[Records excerpted from a collection]
Start of Block
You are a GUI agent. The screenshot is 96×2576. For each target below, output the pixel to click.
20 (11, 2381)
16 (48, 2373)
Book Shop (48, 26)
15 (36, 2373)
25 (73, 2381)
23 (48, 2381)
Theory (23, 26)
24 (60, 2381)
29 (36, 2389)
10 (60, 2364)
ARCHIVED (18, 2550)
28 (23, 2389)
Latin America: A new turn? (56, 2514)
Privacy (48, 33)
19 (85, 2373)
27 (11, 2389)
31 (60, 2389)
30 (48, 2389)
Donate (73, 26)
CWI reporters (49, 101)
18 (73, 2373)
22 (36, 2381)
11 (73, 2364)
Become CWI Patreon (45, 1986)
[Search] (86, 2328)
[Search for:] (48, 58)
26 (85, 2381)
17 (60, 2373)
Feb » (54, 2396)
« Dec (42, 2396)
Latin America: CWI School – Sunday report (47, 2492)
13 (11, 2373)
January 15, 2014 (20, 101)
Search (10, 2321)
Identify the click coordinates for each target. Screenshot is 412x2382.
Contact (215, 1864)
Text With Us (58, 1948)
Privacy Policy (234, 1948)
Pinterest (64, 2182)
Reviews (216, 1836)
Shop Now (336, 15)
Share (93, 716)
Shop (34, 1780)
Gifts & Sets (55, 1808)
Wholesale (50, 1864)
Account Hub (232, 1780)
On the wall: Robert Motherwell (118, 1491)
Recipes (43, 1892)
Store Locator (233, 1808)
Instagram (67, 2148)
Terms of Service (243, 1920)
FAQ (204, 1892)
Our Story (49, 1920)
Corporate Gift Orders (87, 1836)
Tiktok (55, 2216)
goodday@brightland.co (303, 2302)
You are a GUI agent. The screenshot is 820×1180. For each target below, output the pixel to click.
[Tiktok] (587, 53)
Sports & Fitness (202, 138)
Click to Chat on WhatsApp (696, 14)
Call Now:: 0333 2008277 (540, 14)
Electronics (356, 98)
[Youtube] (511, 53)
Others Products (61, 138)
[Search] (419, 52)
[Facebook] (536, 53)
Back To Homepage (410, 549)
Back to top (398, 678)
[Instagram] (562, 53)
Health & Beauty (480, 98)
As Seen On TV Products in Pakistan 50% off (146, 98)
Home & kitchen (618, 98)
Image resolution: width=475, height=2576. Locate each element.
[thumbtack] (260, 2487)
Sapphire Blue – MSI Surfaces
End of Block
REQUIREMENT
Reproduce each entry above exactly, keeping every word.

EXPECTED OUTPUT
You are a GUI agent. The screenshot is 96×2576. For each target below, output the pixel to click.
20 (11, 2381)
16 (48, 2373)
Book Shop (48, 26)
15 (36, 2373)
25 (73, 2381)
23 (48, 2381)
Theory (23, 26)
24 (60, 2381)
29 (36, 2389)
10 (60, 2364)
ARCHIVED (18, 2550)
28 (23, 2389)
Latin America: A new turn? (56, 2514)
Privacy (48, 33)
19 (85, 2373)
27 (11, 2389)
31 (60, 2389)
30 (48, 2389)
Donate (73, 26)
CWI reporters (49, 101)
18 (73, 2373)
22 (36, 2381)
11 (73, 2364)
Become CWI Patreon (45, 1986)
[Search] (86, 2328)
[Search for:] (48, 58)
26 (85, 2381)
17 (60, 2373)
Feb » (54, 2396)
« Dec (42, 2396)
Latin America: CWI School – Sunday report (47, 2492)
13 (11, 2373)
January 15, 2014 (20, 101)
Search (10, 2321)
Identify the click coordinates for each target. Screenshot is 412x2382.
Contact (215, 1864)
Text With Us (58, 1948)
Privacy Policy (234, 1948)
Pinterest (64, 2182)
Reviews (216, 1836)
Shop Now (336, 15)
Share (93, 716)
Shop (34, 1780)
Gifts & Sets (55, 1808)
Wholesale (50, 1864)
Account Hub (232, 1780)
On the wall: Robert Motherwell (118, 1491)
Recipes (43, 1892)
Store Locator (233, 1808)
Instagram (67, 2148)
Terms of Service (243, 1920)
FAQ (204, 1892)
Our Story (49, 1920)
Corporate Gift Orders (87, 1836)
Tiktok (55, 2216)
goodday@brightland.co (303, 2302)
You are a GUI agent. The screenshot is 820×1180. For each target below, output the pixel to click.
[Tiktok] (587, 53)
Sports & Fitness (202, 138)
Click to Chat on WhatsApp (696, 14)
Call Now:: 0333 2008277 (540, 14)
Electronics (356, 98)
[Youtube] (511, 53)
Others Products (61, 138)
[Search] (419, 52)
[Facebook] (536, 53)
Back To Homepage (410, 549)
Back to top (398, 678)
[Instagram] (562, 53)
Health & Beauty (480, 98)
As Seen On TV Products in Pakistan 50% off (146, 98)
Home & kitchen (618, 98)
Image resolution: width=475, height=2576. Locate each element.
[thumbtack] (260, 2487)
Sapphire Blue – MSI Surfaces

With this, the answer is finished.